Dans le domaine de l’astrophysique, une nouvelle étude remet en question la théorie Mond (Modified Newtonian Dynamics), qui propose de modifier les lois de la gravitation de Newton pour expliquer les mouvements des galaxies sans recourir à la matière noire. Des chercheurs ont utilisé des données du télescope Atacama Cosmology Telescope (ACT) pour tester cette théorie, concluant à sa réfutation avec un niveau de confiance supérieur à 3 sigma.
Contexte factuel
Depuis plusieurs décennies, la communauté scientifique postule l’existence de la matière noire, une forme de matière invisible qui constituerait une grande partie de l’Univers.

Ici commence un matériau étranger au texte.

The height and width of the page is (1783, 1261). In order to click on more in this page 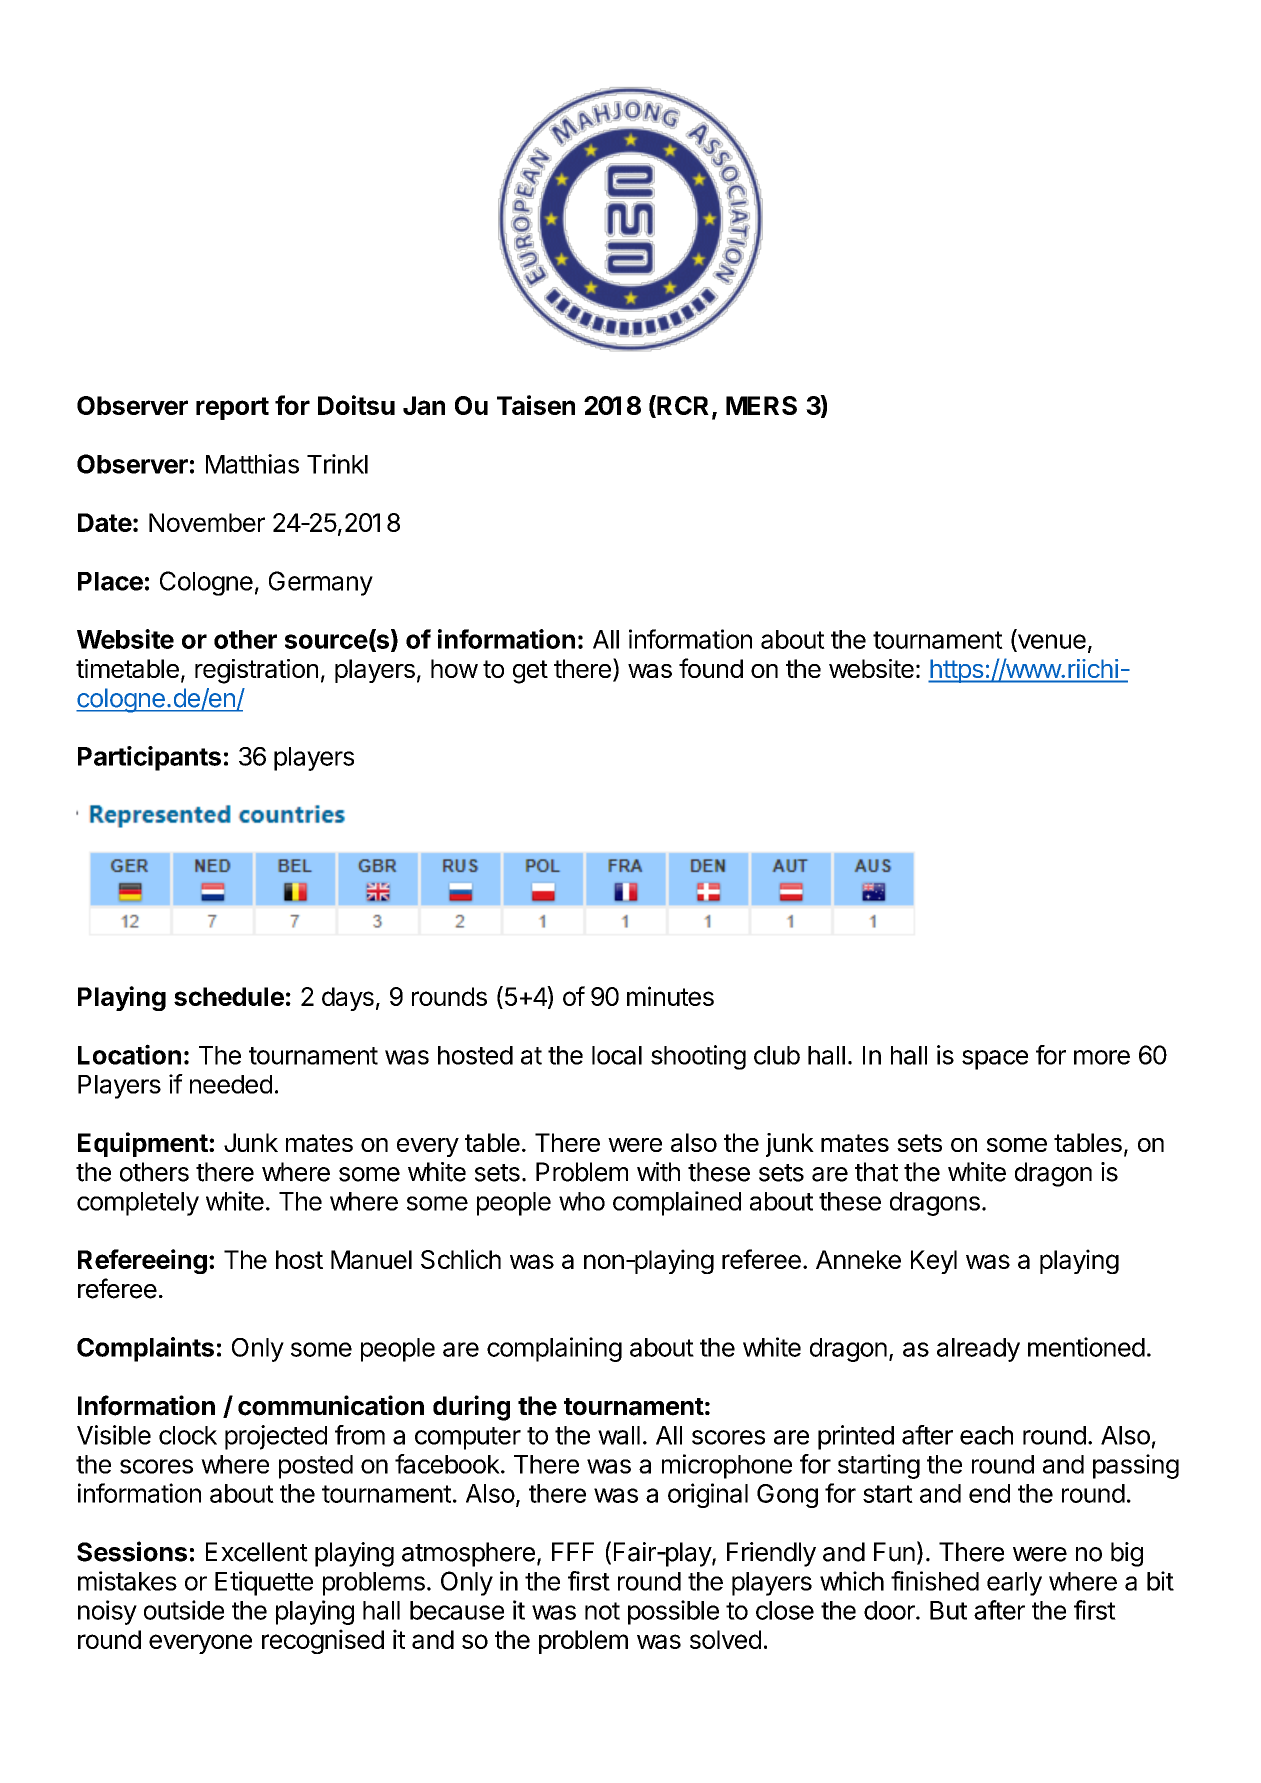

Cette hypothèse est nécessaire pour expliquer le comportement des galaxies et des amas de galaxies, ainsi que certaines propriétés du rayonnement fossile, la lumière résiduelle du Big Bang. La théorie Mond, proposée par le physicien israélien Mordehai Milgrom dans les années 1980, suggère que les lois de la gravitation doivent être modifiées à faible accélération, plutôt que de supposer l’existence d’une nouvelle matière.
Données ou statistiques
L’étude récente, publiée dans Physical Review Letters, s’appuie sur des observations du rayonnement fossile et des mouvements d’amas de galaxies. Les chercheurs ont utilisé l’effet Sunyaev-Zel’dovich, qui permet de mer les mouvements des amas de galaxies, afin de vérifier les prédictions de la théorie Mond. Ils ont trouvé que les résultats étaient en désaccord avec cette théorie, renforçant ainsi l’idée que la matière noire est une explication plus robuste pour les phénomènes observés.
Conséquence directe
Cette découverte renforce la théorie de la relativité générale d’Einstein et la nécessité d’inclure la matière noire dans nos modèles cosmologiques. Les tests effectués avec l’ACT sont considérés comme l’une des vérifications les plus complètes de la gravitation relativiste à grande échelle.